→ **EXCERPT TO READ**:
- - - - - - -

The Company's Policy relating to appointment of Directors, payment of Managerial remuneration, Directors' qualifications, positive attributes, independence of Directors and other related matters as provided under Section 178(3) of the Companies Act, 2013 has also been disclosed in Corporate Governance Report which form part of Board Director as Annexure V.

15 SUBSIDIARIES, JOINT VENTURES AND ASSOCIATE COMPANIES

The are no any subsidiary company

16. DISCLOSURE REQUIREMENTS

As per Clause 49 of the listing agreements entered into with the stock exchanges, corporate governance report with auditors' certificate thereon and management discussion and analysis are attached, which form part of this report.

As per Clause 55 of the listing agreements entered into with the stock exchanges, a business responsibility report is attached and forms part of this annual report.

Details of the familiarization programme of the independent directors are available on the website of the Company (URL: www.shabachemicals.com ).

The Company has formulated and published a Whistle Blower Policy to provide Vigil Mechanism for employees including directors of the Company to report genuine concerns. The provisions of this policy are in line with the provisions of the Section 177(9) of the Act and the revised Clause 49 of the Listing Agreements with stock exchanges (URL: www.shabachemiclas.com )

17. CODE OF CONDUCT

A declaration signed by the Chairman &Whole Time Director affirming compliance with the Company's Code of Conduct by the Directors and Senior Management for the Financial Year 2014-15 as required under Clause 49 of the Equity Listing Agreement with Stock Exchanges is included in the Corporate Governance Report which forms part of Corporate Governance report.

- - - - - - -

[Records of locating words and elements]
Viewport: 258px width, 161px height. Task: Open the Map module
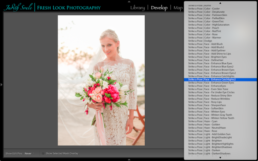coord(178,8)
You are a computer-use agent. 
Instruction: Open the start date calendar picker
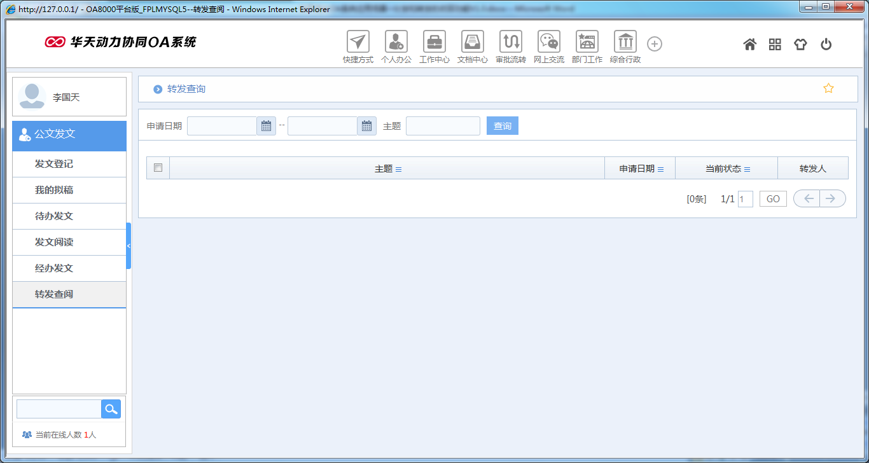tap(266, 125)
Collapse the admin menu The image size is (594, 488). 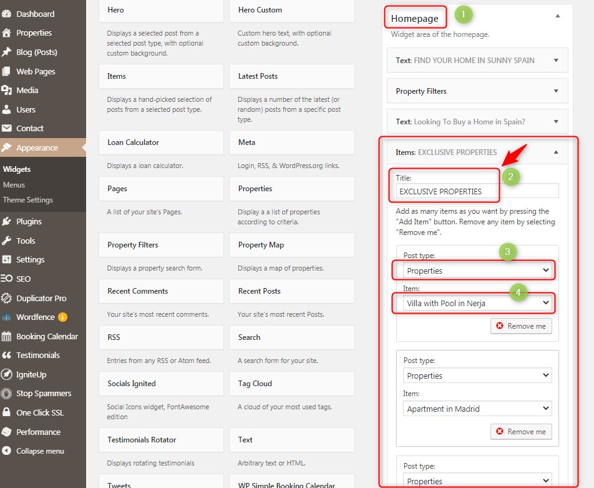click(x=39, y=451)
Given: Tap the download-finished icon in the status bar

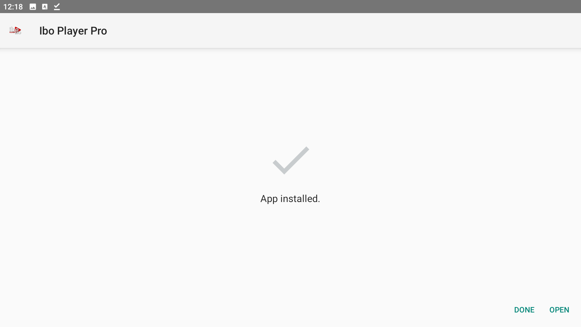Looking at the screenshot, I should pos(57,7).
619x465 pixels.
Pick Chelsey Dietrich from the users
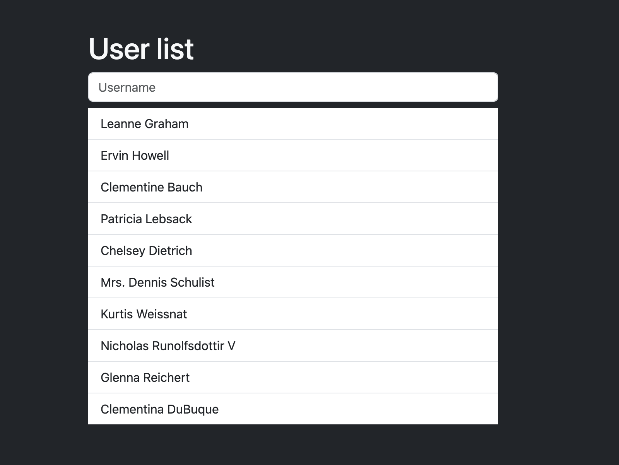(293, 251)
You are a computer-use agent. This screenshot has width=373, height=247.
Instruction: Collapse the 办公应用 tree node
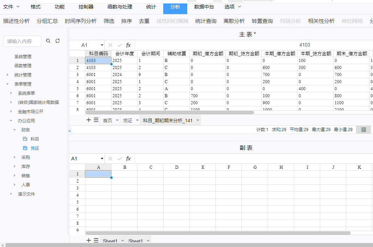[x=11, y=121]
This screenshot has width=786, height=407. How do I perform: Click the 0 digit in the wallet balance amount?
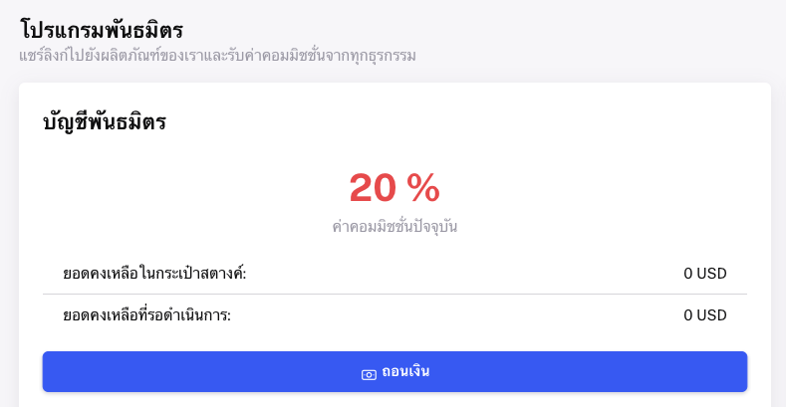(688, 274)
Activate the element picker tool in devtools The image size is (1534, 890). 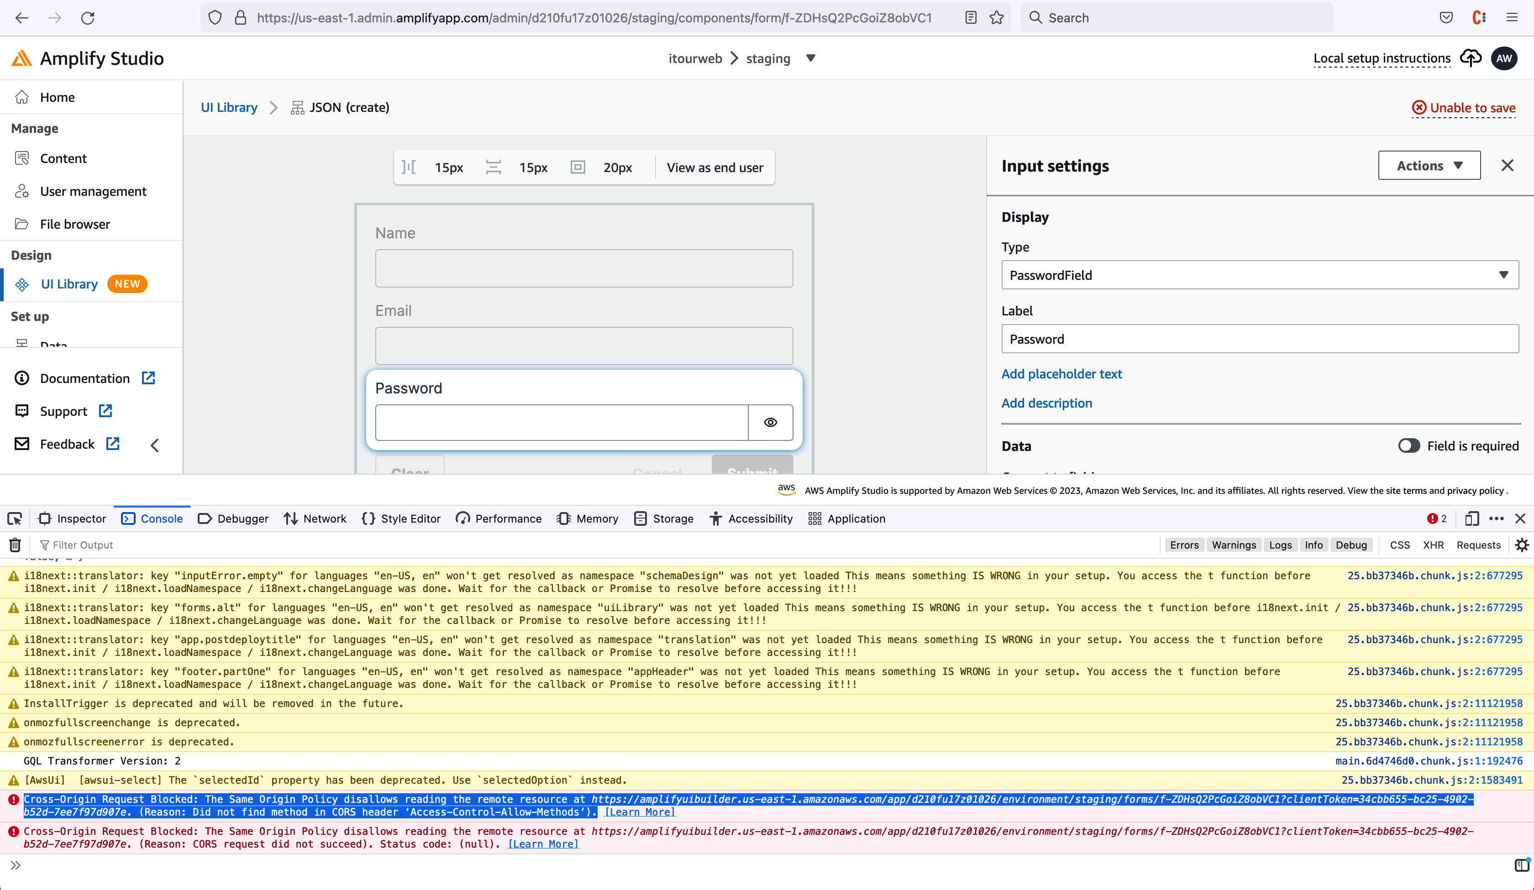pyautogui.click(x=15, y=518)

- - - - - - -

Continue the annual report excerpt above, starting right after its final sentence about the Code of Conduct declaration.

18. RELATED PARTY TRANSACTIONS

None of the transactions with related parties falls under the scope of Section 188(1) of the Act. Information on transactions with related parties pursuant to Section 134(3)(h) of the Act read with rule 8(2) of the Companies (Accounts) Rules, 2014 are given in Annexure VIin Form AOC-2 and the same forms part of this report.

19. CONSERVATION OF ENERGY. TECHNOLOGY ABSORPTION

The particulars as required under the provisions of Section 134(3) (m) of the Companies Act, 2013 in respect of conservation of energy and technology absorption have not been furnished considering the nature of activities undertaken by the company during the year under review.

20. FOREIGN EXCHANGE EARNINGS AND OUTGO

There were no foreign exchange earnings and outgo during the year under review.

21. RISK MANAGEMENT

The Company has laid down procedures to inform Board members about the risk assessment and minimization procedures. These procedures are periodically reviewed to ensure that executive management controls risk through means of a properly defined framework.

22. GENERAL:

Yours Directors state that no disclosure or reporting is required in respect of the following items as there were no transactions on these items during the year under review:

a) No material changes and commitments affecting the financial position of the Company occurred between the end of the financial year to which this financial statements relate and the date of this report.

b) For the financial year ended 31st March, 2015,Your Company has not transferred any amount to General Reserve out of profits available for appropriation.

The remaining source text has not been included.